● **What to work on**: Copy the data below, replacing each "Instruction" with "Directive" and leaving everything else unchanged; omit the pictures.

Entries from a dataset:

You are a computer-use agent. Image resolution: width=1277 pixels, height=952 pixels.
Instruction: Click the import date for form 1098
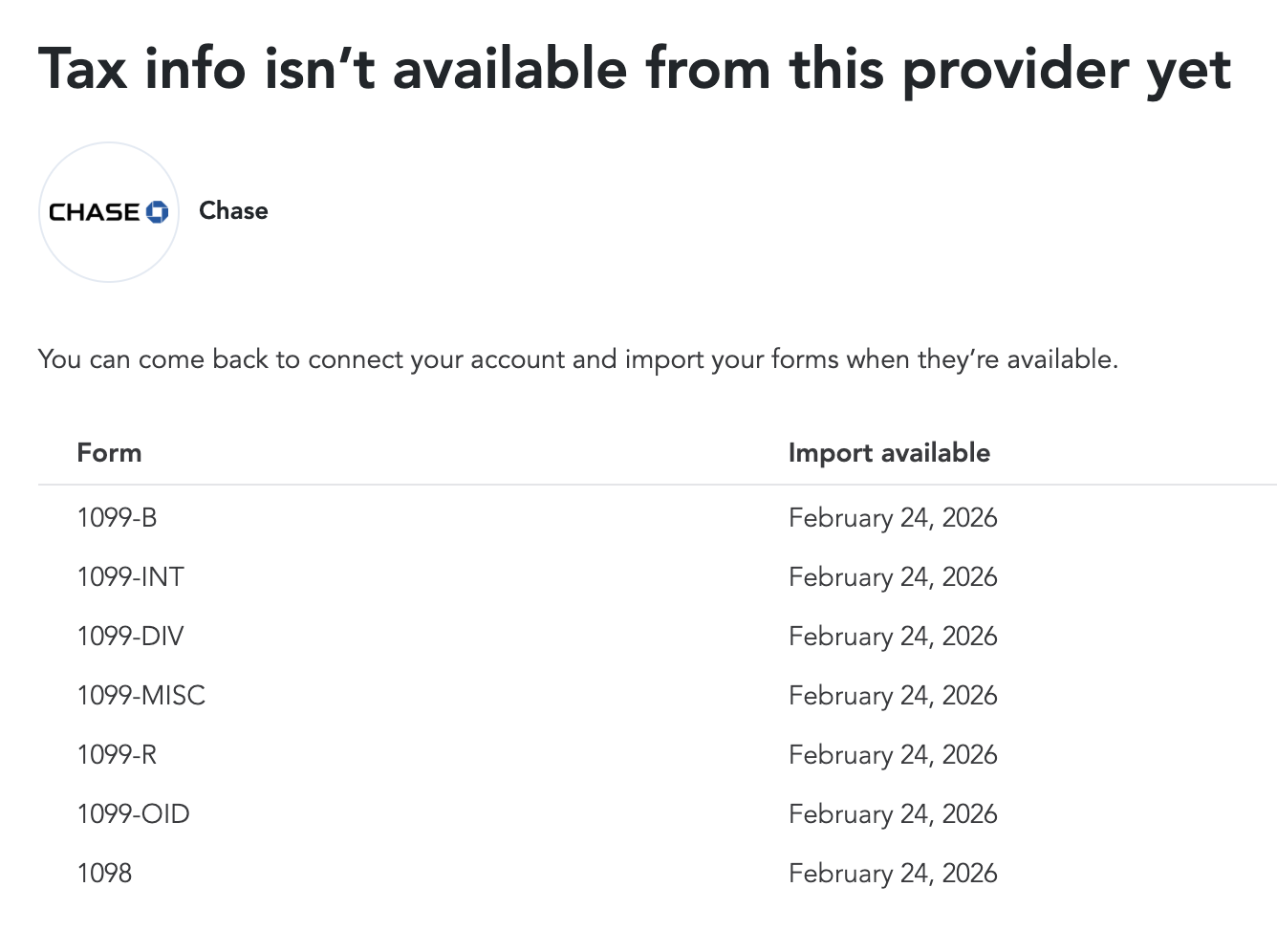892,874
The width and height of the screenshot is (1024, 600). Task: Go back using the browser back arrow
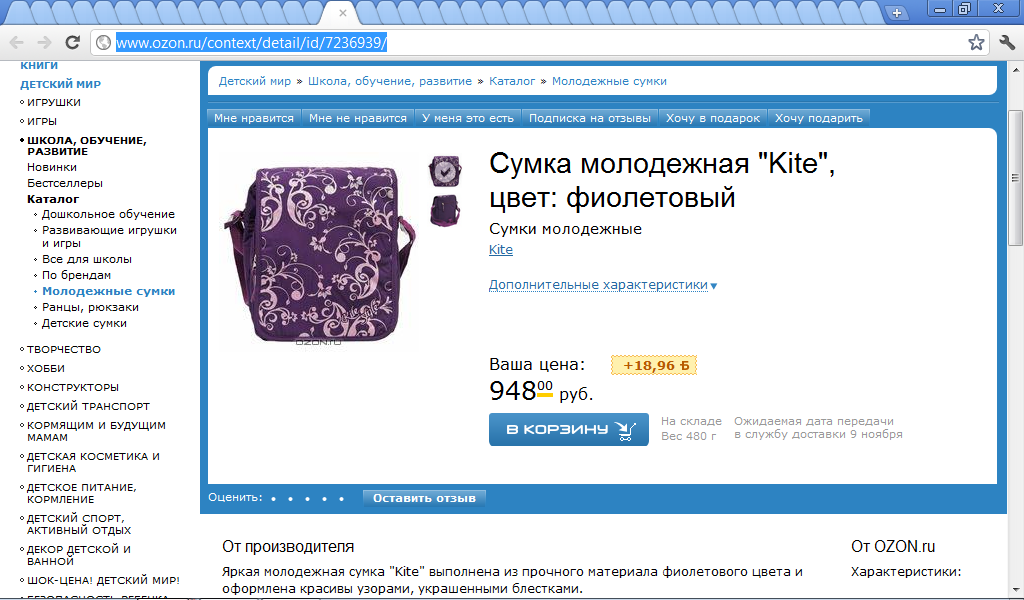click(16, 42)
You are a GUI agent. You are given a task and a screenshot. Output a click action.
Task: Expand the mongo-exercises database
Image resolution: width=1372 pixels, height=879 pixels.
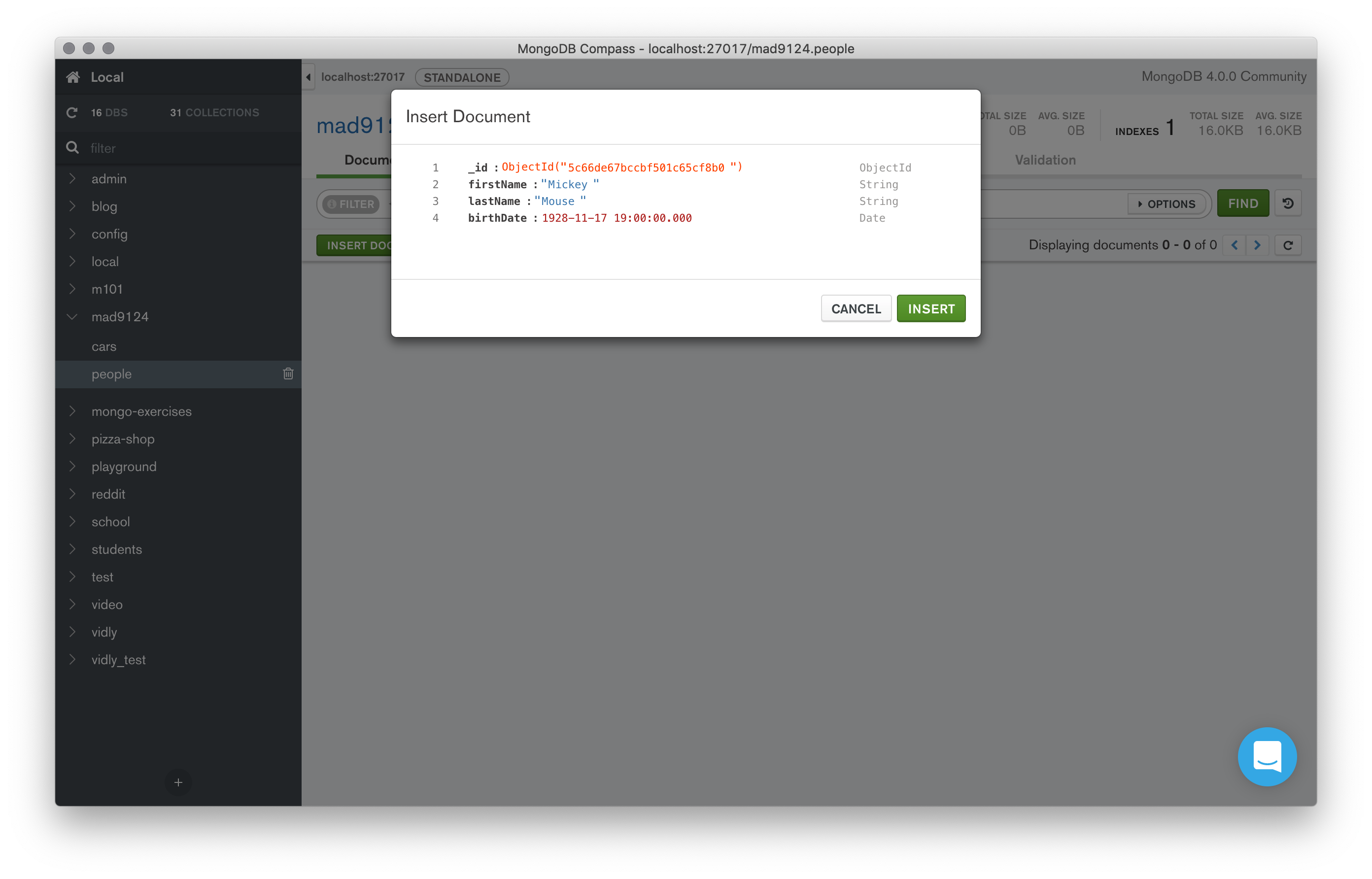72,410
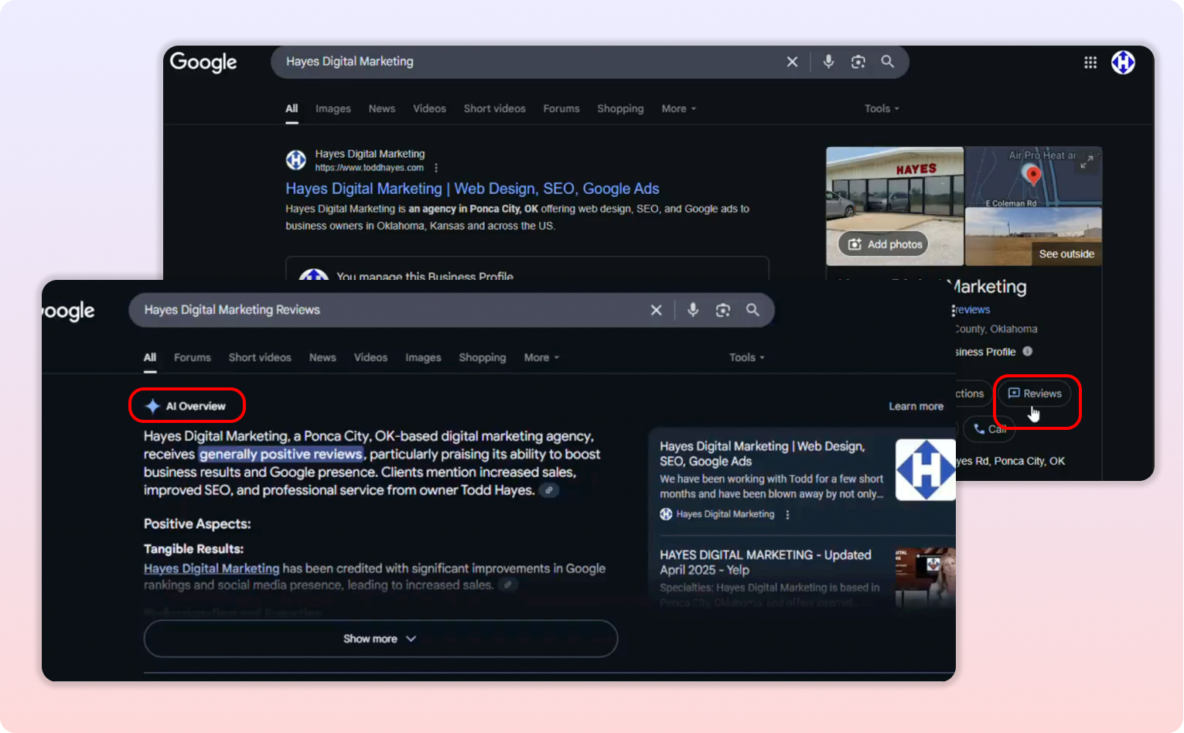Open Google Lens in Reviews search bar
This screenshot has height=733, width=1184.
(x=722, y=311)
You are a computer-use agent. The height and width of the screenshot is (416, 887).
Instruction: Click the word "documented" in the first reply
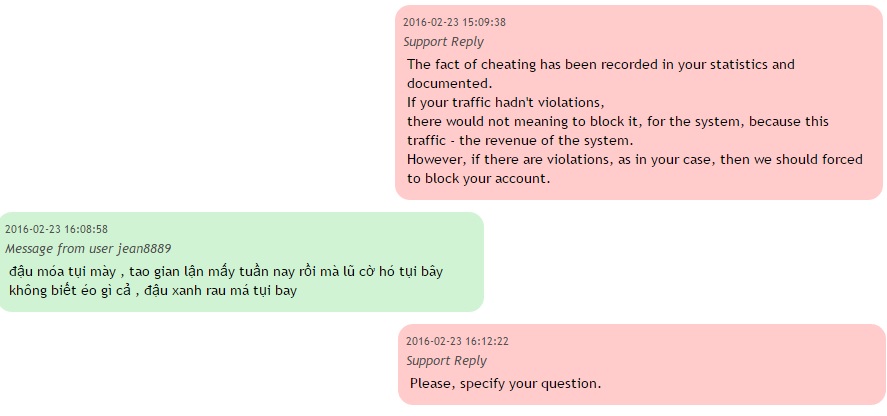pyautogui.click(x=447, y=84)
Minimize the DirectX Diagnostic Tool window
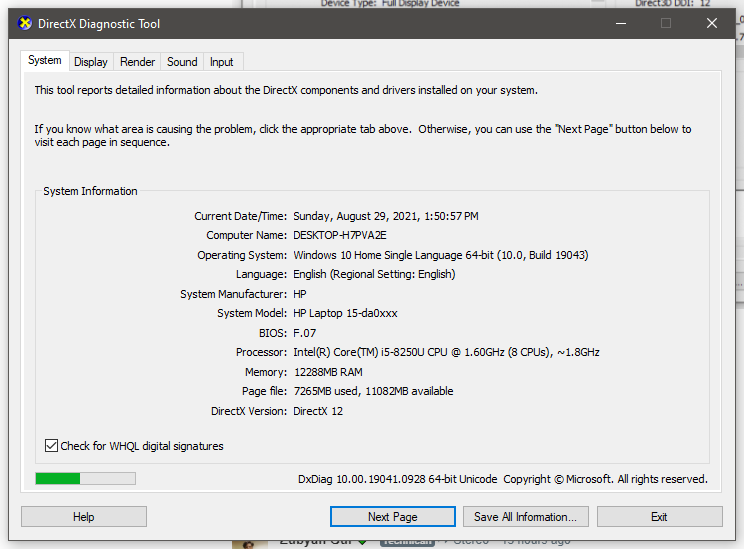This screenshot has height=549, width=744. coord(619,23)
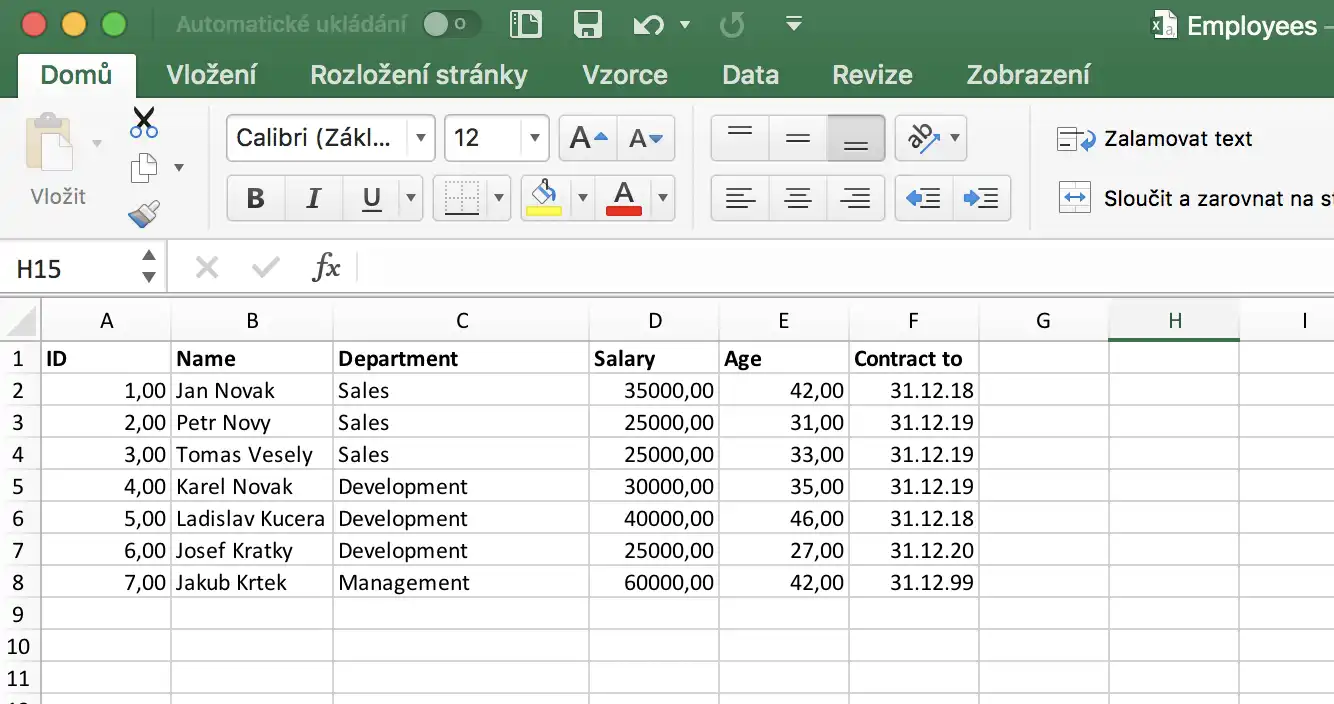
Task: Click the insert function fx icon
Action: pos(327,268)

● **Solved problem**:
You are a computer-use agent. Image resolution: width=1277 pixels, height=952 pixels.
Directive: Click the import date for form 1098
892,874
The width and height of the screenshot is (1024, 600). Task: Go back using the browser back arrow
click(16, 42)
You are a GUI agent. You are given a task and a screenshot. Output a click action.
Task: Expand the mongo-exercises database
Image resolution: width=1372 pixels, height=879 pixels.
72,410
Open Google Lens in Reviews search bar
This screenshot has height=733, width=1184.
(x=722, y=311)
You are a computer-use agent. The height and width of the screenshot is (416, 887).
Directive: Click the word "documented" in the first reply
pyautogui.click(x=447, y=84)
Minimize the DirectX Diagnostic Tool window
This screenshot has height=549, width=744. coord(619,23)
Task: Click the insert function fx icon
Action: pos(327,268)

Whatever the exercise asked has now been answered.